Créée en octobre 2002, lors du sommet de la francophonie à Beyrouth, la rédaction française de la chaîne de télévision libanaise Al Manar, est présentée par une Française, Eline Briant. Voici comment cette Lyonnaise, travaillant pour la télévision du Hezbollah, raconte son itinéraire à La Revue du Liban.
Comment une Lyonnaise se retrouve-t-elle à la télévision al Manar?
Née de père français et de mère allemande, j’ai grandi dans la banlieue de Lyon, au sein d’une famille où la religion n’avait pas franchement sa place; tout au plus manifestait-on une ouverture sur le plan strictement culturel. A l’âge de 11 ans, je me suis intéressée à la religion et j’ai voulu m’inscrire au catéchisme pour connaître la religion catholique. Mais mes parents avaient préféré que j’attende mes 18 ans.
En terminale, je m’étais liée d’amitié avec une Marocaine qui passait son temps à se disputer avec le professeur de philo sur l’existence de Dieu. A l’époque, j’étais athée mais intéressée par ce débat et je me suis mise à lire un Coran que m’avait donné mon amie. Au début, je n’avais pas une idée positive de l’islam et je restais in- fluencée par la manière dont on présente souvent la religion musulmane en France. J’ai suivi un BTS de tourisme et, en 2000, j’ai rencontré Ali, un Libanais qui étudiait l’informatique. On a beaucoup discuté religion. Il m’a aussi beaucoup aidée à avoir une autre culture, différente de celle des Algériens ou des Marocains. J’ai pu avoir plus de détails sur l’islam. Et c’est en lisant les livres, qu’Ali me conseillait et en approfondissant mes connaissances que j’ai compris que j’avais trouvé les réponses à ma quête spirituelle.

================================

### Exercices à traiter
• A. D'après le texte sur Eline Briant, quand et où la rédaction française d'Al Manar a-t-elle été créée ?
• B. Dans le texte sur Eline Briant, remplacez « octobre » par « novembre » et recopiez le passage qui commence par « Créée en octobre » et se termine par « Revue du Liban. ».
• C. Rédigez la suite du texte sur Eline Briant, en partant de sa dernière phrase.
Les lignes du jeu de données n'ont aucun rôle ici.

================================

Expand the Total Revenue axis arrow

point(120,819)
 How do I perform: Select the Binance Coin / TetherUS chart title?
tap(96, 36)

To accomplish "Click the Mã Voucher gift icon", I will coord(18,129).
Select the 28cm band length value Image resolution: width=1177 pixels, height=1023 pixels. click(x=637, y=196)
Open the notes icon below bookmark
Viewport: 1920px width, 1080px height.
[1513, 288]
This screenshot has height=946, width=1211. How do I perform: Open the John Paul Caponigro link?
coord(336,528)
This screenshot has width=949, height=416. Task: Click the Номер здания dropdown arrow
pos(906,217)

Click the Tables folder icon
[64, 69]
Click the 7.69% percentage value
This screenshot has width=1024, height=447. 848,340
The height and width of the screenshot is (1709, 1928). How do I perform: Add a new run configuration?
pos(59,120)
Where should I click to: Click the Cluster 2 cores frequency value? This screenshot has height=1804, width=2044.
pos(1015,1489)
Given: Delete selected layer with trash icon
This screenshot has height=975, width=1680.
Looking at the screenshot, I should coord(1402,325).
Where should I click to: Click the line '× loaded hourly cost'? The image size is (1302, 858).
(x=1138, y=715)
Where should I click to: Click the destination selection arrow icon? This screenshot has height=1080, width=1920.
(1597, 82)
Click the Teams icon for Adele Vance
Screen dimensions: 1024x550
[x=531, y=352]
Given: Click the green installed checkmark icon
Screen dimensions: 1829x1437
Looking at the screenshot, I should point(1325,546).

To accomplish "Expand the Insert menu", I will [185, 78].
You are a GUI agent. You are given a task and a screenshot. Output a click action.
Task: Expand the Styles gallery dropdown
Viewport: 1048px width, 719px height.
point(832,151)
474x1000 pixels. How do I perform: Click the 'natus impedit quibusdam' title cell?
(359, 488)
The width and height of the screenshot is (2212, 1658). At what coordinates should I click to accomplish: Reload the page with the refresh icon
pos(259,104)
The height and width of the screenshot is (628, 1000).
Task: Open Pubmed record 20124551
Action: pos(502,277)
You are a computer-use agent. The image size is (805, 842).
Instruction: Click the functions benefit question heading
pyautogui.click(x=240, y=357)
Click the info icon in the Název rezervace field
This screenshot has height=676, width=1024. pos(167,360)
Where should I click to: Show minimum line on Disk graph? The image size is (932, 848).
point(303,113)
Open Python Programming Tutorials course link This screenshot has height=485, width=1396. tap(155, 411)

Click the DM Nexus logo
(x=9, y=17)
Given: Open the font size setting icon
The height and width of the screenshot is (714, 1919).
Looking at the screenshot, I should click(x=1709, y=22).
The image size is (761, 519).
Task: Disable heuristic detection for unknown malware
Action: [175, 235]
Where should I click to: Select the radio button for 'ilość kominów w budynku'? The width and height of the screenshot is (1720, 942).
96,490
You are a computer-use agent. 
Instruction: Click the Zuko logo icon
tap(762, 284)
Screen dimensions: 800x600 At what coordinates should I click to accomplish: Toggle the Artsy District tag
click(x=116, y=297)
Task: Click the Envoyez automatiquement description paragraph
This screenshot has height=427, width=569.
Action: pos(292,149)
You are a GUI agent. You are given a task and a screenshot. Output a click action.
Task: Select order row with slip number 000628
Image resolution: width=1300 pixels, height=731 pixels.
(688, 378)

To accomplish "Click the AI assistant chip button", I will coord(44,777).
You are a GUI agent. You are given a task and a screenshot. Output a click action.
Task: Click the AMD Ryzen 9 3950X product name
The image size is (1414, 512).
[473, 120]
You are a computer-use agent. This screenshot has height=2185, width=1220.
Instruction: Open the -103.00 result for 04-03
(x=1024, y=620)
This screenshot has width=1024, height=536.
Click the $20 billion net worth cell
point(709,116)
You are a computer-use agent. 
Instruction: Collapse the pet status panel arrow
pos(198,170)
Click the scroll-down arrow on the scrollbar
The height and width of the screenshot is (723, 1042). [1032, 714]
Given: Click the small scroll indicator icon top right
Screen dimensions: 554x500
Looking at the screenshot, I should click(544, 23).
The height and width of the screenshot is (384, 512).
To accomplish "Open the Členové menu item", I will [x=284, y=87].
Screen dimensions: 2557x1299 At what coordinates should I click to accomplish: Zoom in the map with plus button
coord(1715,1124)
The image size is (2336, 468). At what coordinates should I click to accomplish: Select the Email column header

================================

### Réponses aux exercices
• A. En octobre 2002, lors du sommet de la francophonie à Beyrouth.

• B.
Créée en novembre 2002, lors du sommet de la francophonie à Beyrouth, la rédaction française de la chaîne de télévision libanaise Al Manar, est présentée par une Française, Eline Briant. Voici comment cette Lyonnaise, travaillant pour la télévision du Hezbollah, raconte son itinéraire à La Revue du Liban.

• C.
Finalement, en 2002, l’année de mes vingt ans, je me suis convertie et je me suis mariée avec Ali. Puis, au début de l’année 2004, nous sommes venus au Liban et quand j’ai appris que la rédaction française de la télévision al Manar cherchait des présentatrices en français, je me suis portée volontaire. Depuis, j’y travaille et j’ai été très bien accueillie.
Ma famille accepte ma conversion
Comment votre famille a-t-elle réagi à votre conversion?
Mes parents ont, d’abord, eu du mal à l’admettre. Comme je vous l’ai dit, ils n’étaient pas croyants. Alors, vous pouvez imaginer leur réaction quand ils m’ont vu adopter la religion musulmane, qui est tellement caricaturée par les médias! Ils pensaient que j’avais été endoctrinée et que je risquais de subir le sort des femmes afghanes. Que je perdrais ma liberté d’agir et de penser.
La crise a duré huit mois; ils refusaient de voir mon mari et avaient donc coupé tout contact. Finalement, ils ont réalisé que j’étais toujours la même: vive, heureuse, souriante. Ils ont fini par accepter ma conversion et sont même venus à deux reprises au Liban pour nous rendre visite. Ma mère était influencée par l’histoire d’une Américaine mariée à un Iranien relatée dans un livre intitulé “Jamais sans ma fille”, mais lorsqu’elle a vu ma manière de vivre au Liban, toutes ses appréhensions se sont effacées.
Avez-vous pu adopter un nouveau style de vie sans difficultés?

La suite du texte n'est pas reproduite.